Figure 2. Vital and population growth rate relationships with PC1 for each focal species. Low values of PC1 represent closed canopy, high litter, high soil fertility plots. PC1 is standardised to a mean of 0 and standard deviation of 1. Black lines and light grey fields represent linear regressions from models with 95% confidence intervals holding continuous explanatory variables at their means, under the ambient watering treatment. Points for emergence and survival represent emergence fractions and survival of individuals. To facilitate plotting, we have added one to seed production values and show them on a log scale. Significant interactions between PC1 and neighbour abundance or presence (for population growth) are plotted with points and regressions representing the presence (red) or absence (blue) of neighbours, holding abundance at their respective means for survival and seed production. Asterisks indicate significance of the main effect of PC1 where models did not include interactions of other factors with PC1: * p < 0.05.
Soil pH and the watering treatment had few main effects on species’ vital and population growth rates. Soil pH (PC2) had a negative or convex relationship with emergence for 3/9 species, was positively related to survival for 1/8 species, negatively related to seed production for 1/8 species, and positively related to population growth rate for 1/8 species (Table S2, p <0.05). Interestingly, survival responses to PC1 depended on the watering treatment for half of the species but without a clear pattern in directions of responses among species (Table S2 and Figure S4). This interaction was more prevalent for survival than seed production (1/8 species) or population growth rate (2/8 species, Table S2 and Figure S4). There was consistently no evidence that the watering treatment influenced species’ responses to neighbour abundance or presence, except for T. cyanopetala which had lower population growth rate in the dry compared to ambient watering treatment but only where neighbours were present, not absent (Table S2).
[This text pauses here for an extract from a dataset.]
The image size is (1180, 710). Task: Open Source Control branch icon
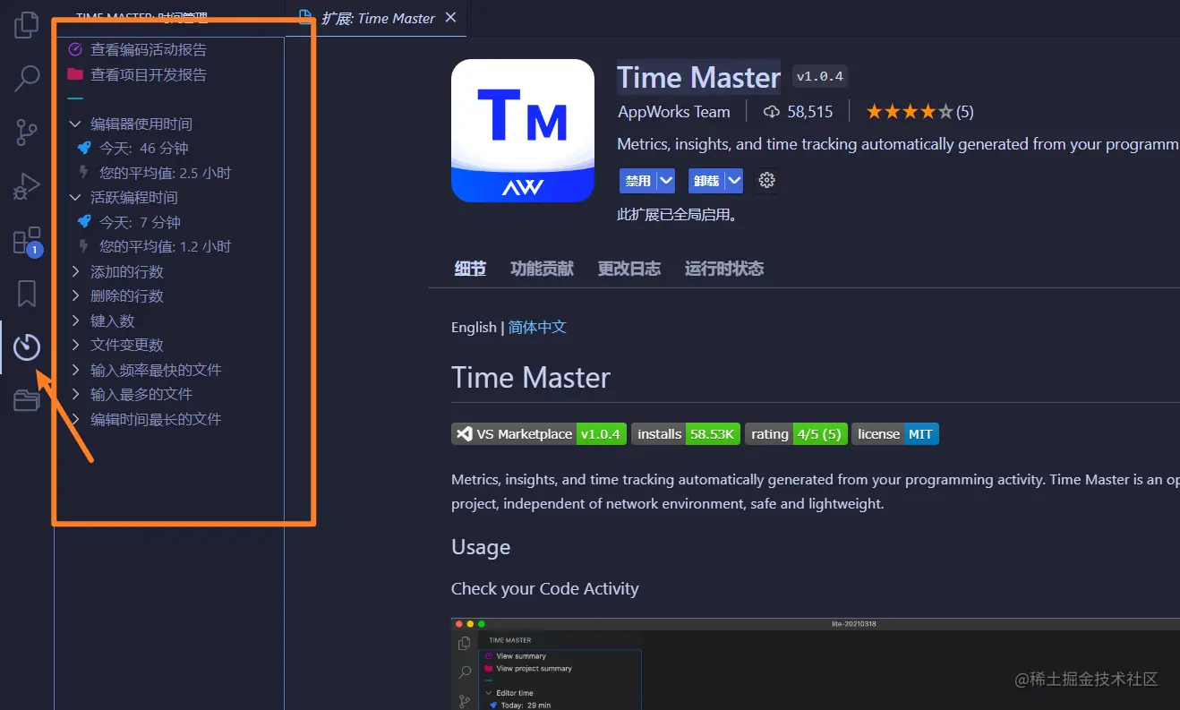27,133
Survival, seed production, and population growth rate responses to biotic factors were similar among species. We found no clear main effects of neighbour abundance on survival or seed production for any species, except for P. debilis where seed production decreased as the number of neighbours increased (Fig. 3, Table S2). Mean population growth rates were lower in the presence than absence of neighbours for all species, although the main effect of neighbours on population growth rate (where there were no interactions with other factors) was only significant for 2/8 species, including P. debilis (Fig. 3, Table S2, p <0.05). The presence of the invasive parasiticC. campestris, did not affect survival, and only influenced seed production, negatively, for 1/8 species (Table S2).